### Activity
Repeat the entries word for word. Leave nothing out.
= = =
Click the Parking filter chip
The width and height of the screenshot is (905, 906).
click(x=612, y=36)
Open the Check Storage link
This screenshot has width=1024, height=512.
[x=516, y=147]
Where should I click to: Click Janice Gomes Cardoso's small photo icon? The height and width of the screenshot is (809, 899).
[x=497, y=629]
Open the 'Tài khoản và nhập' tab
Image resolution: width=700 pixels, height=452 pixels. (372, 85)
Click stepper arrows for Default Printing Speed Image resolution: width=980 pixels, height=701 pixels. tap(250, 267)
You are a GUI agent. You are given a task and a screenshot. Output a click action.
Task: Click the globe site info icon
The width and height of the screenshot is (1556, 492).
= = =
### Exercise response
Click the Parking filter chip
The width and height of the screenshot is (905, 906).
click(x=612, y=36)
Open the Check Storage link
This screenshot has width=1024, height=512.
[x=516, y=147]
Where should I click to: Click Janice Gomes Cardoso's small photo icon? The height and width of the screenshot is (809, 899).
[x=497, y=629]
Open the 'Tài khoản và nhập' tab
Image resolution: width=700 pixels, height=452 pixels. (372, 85)
Click stepper arrows for Default Printing Speed Image resolution: width=980 pixels, height=701 pixels. tap(250, 267)
You are a GUI agent. You are given a task and a screenshot. Output a click action.
Task: Click the globe site info icon
The width and height of the screenshot is (1556, 492).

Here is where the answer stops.